WHAT IS EXPECTED:
Below are entries; tally how many lines hold the string "Romney" and answer with only that figure.
..............................
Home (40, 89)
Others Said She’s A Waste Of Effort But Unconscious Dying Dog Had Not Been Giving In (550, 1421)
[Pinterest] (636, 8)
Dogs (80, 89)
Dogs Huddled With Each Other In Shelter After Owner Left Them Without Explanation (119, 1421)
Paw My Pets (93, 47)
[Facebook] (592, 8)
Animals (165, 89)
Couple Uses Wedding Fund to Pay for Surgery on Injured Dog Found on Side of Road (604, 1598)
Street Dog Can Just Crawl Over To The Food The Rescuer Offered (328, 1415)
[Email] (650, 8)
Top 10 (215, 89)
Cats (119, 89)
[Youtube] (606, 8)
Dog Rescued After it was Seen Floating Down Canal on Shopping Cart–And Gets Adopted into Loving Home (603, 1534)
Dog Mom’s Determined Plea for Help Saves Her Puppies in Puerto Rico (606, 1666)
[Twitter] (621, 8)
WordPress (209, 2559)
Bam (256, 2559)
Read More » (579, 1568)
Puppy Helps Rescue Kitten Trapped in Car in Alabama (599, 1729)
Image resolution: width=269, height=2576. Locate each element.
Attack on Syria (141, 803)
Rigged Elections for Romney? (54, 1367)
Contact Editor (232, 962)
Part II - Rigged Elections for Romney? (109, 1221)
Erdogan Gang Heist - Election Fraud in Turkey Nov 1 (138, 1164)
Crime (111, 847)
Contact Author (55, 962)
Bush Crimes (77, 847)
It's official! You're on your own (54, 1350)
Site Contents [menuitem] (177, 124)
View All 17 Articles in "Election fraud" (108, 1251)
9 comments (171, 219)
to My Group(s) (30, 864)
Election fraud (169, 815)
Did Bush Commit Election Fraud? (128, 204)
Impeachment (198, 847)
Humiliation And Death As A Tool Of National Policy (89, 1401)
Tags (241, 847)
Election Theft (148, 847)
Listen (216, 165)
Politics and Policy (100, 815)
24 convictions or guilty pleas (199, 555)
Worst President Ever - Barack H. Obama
..............................
COMPLETED EXERCISE:
2